3:00 pm to 4:00 pm
Event Location: NSH 1507
Bio: I’m a sixth year PhD Student in the Machine Learning Department at CMU, working with Alyosha Efros and Abhinav Gupta. I graduated from CMU in 2010 with a B.S. in computer science and cognitive science, with a minor in neural computation, completing an undergraduate thesis with Tai Sing Lee. I’m interested in computer vision and all the learning problems that are associated with it. In particular, I’m interested weak label learning. In computer vision, the standard labels we use (e.g. bounding boxes, keypoint annotations) not only tend to be expensive to collect, but they also tend to be a poor approximation to what we actually know about images. Yet some types of labels come cheaply: for example, GPS tags, web text, and even raw image context. My work aims to show that these cues can provide roughly the same information as manually collected labels, and allow us to learn representations that are driven by the data, rather than by annotators. Thanks to Google for a Fellowship supporting my research.
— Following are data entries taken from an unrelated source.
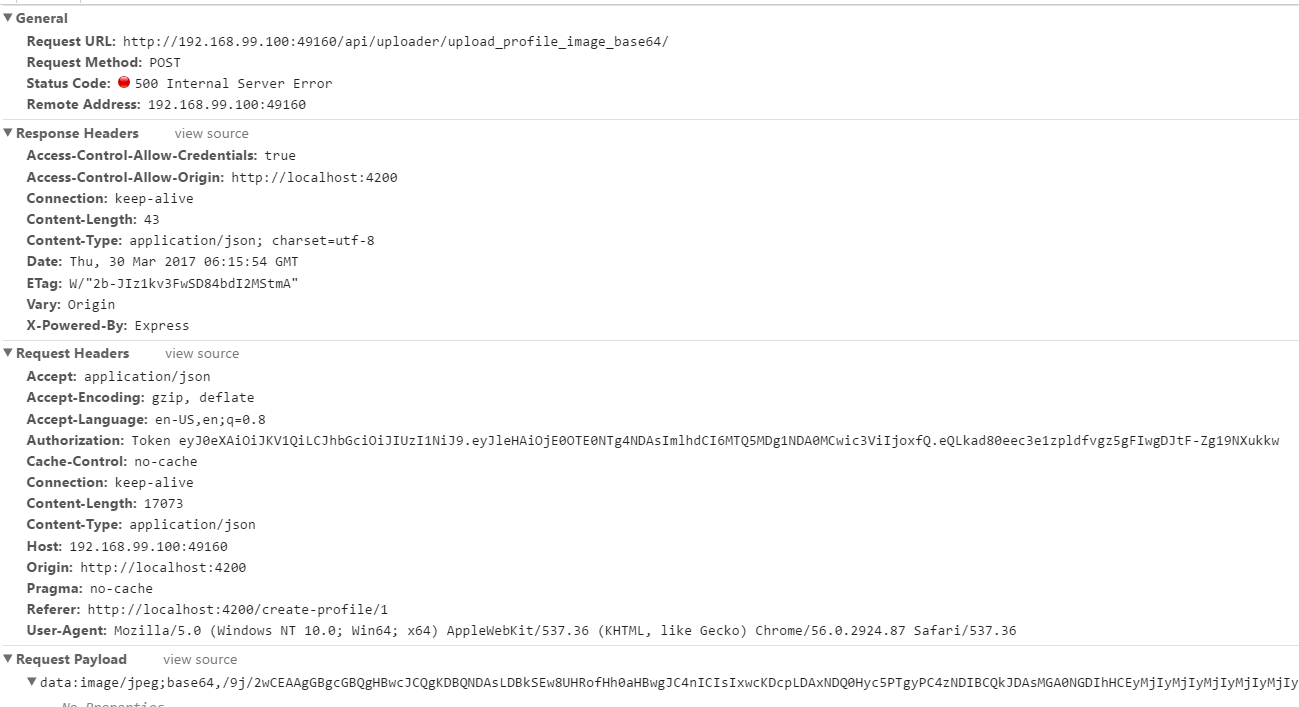The image size is (1299, 707).
Task: Select the POST request method text
Action: [x=165, y=62]
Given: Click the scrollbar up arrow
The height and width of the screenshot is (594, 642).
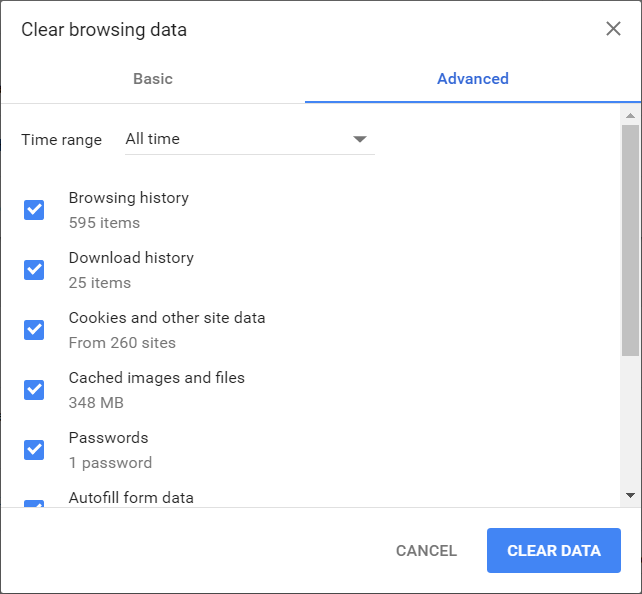Looking at the screenshot, I should click(x=630, y=115).
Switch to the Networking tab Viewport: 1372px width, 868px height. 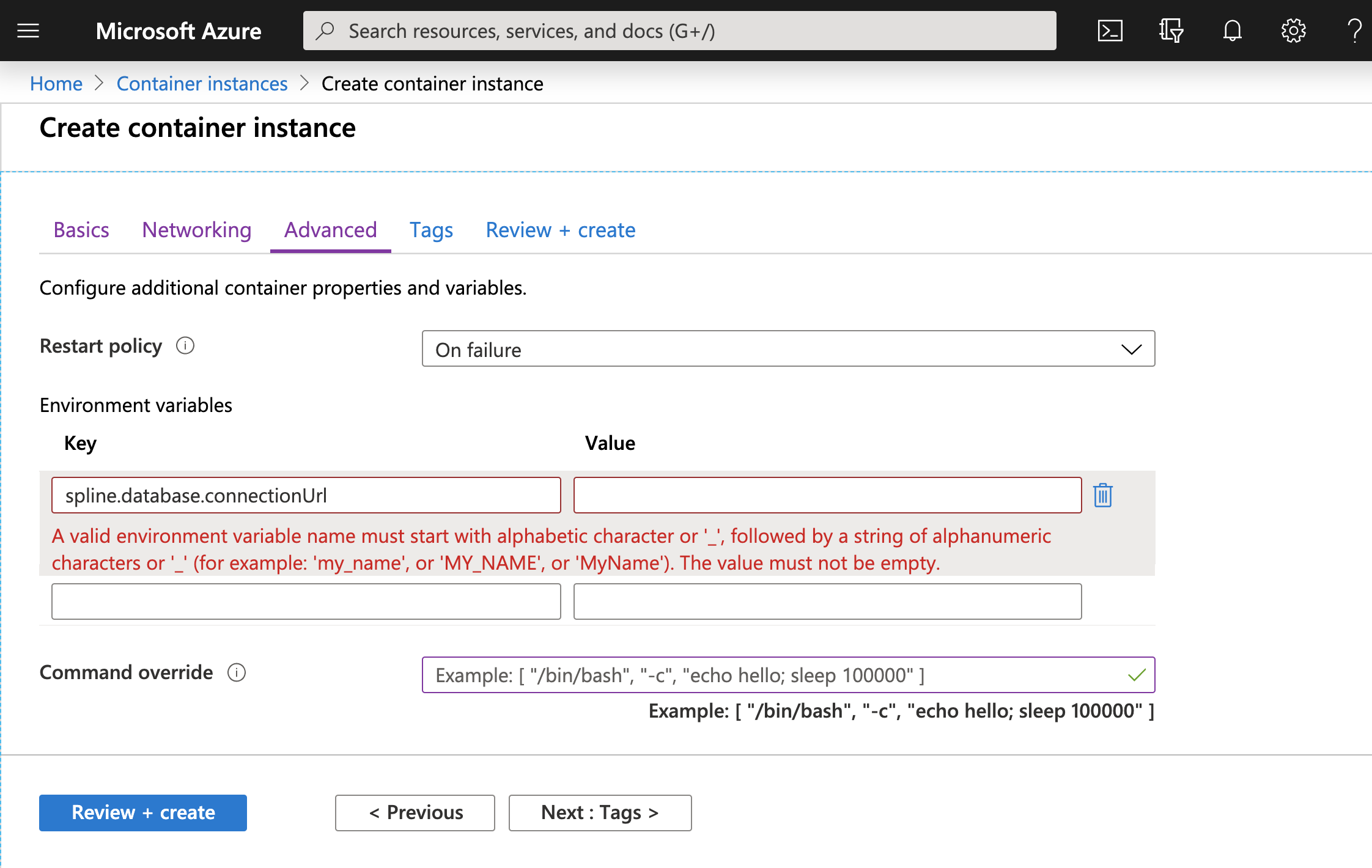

Abstract: This work explores the use of spatial context as a source of free and plentiful supervisory signal for training a rich visual representation. Given only a large, unlabeled image collection, we extract random pairs of patches from each image and train a convolutional neural net to predict the position of the second patch relative to the first. We demonstrate that the learned representation is useful for unsupervised object discovery as well as learning from datasets where labels are scarce, including providing a significant boost over a randomly-initialized ConvNet on Pascal VOC 2007.